## Document section

******************************

My favourite Hindi film released in 2012 is not on
this list. That’s because it’s a documentary, and since there are so few of
those that come to our theatres, I thought it made sense to restrict this list
to fiction features alone. It’s crucial though to celebrate the fact that Faiza
Ahmad Khan’s heart-warming docu-feature Supermen of Malegaon actually managed to get a release in mainstream halls. The
breakthrough came courtesy PVR’s pioneering Director’s Rare initiative –
launched in late 2011 – for which no praise is too much. The release of SoM was just one among the many interesting
new developments in Indian cinema in the year gone by.

******************************

## Data segment
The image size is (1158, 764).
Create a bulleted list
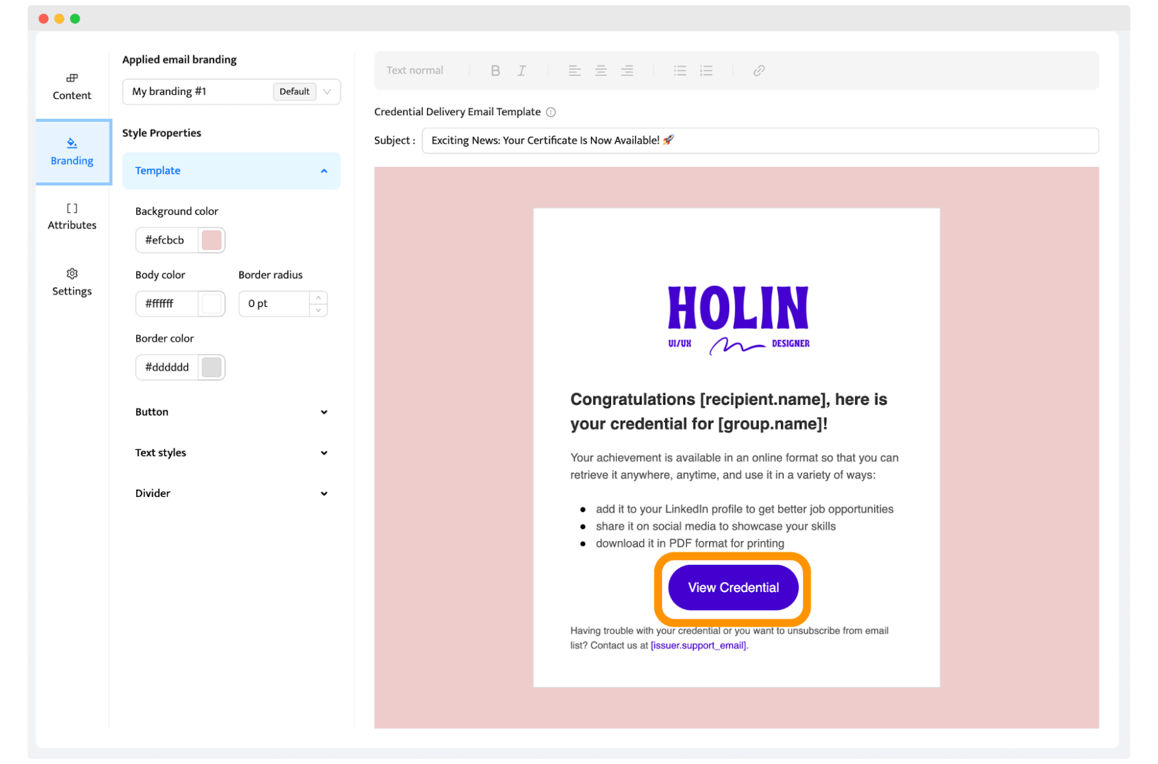(x=680, y=71)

******************************

## Problem description
Summarize the passage on Hindi films of 2012 in three sentences. The data has nothing to do with the passage on Hindi films of 2012.

## Solved problem
The writer's favorite Hindi film released in 2012 is left off the list because it is a documentary, and the list is restricted to fiction features since so few documentaries reach theaters. The writer still celebrates the release of Faiza Ahmad Khan's docu-feature Supermen of Malegaon in mainstream halls, which came about through PVR's Director's Rare initiative, launched in late 2011. That release was one of many interesting new developments in Indian cinema that year.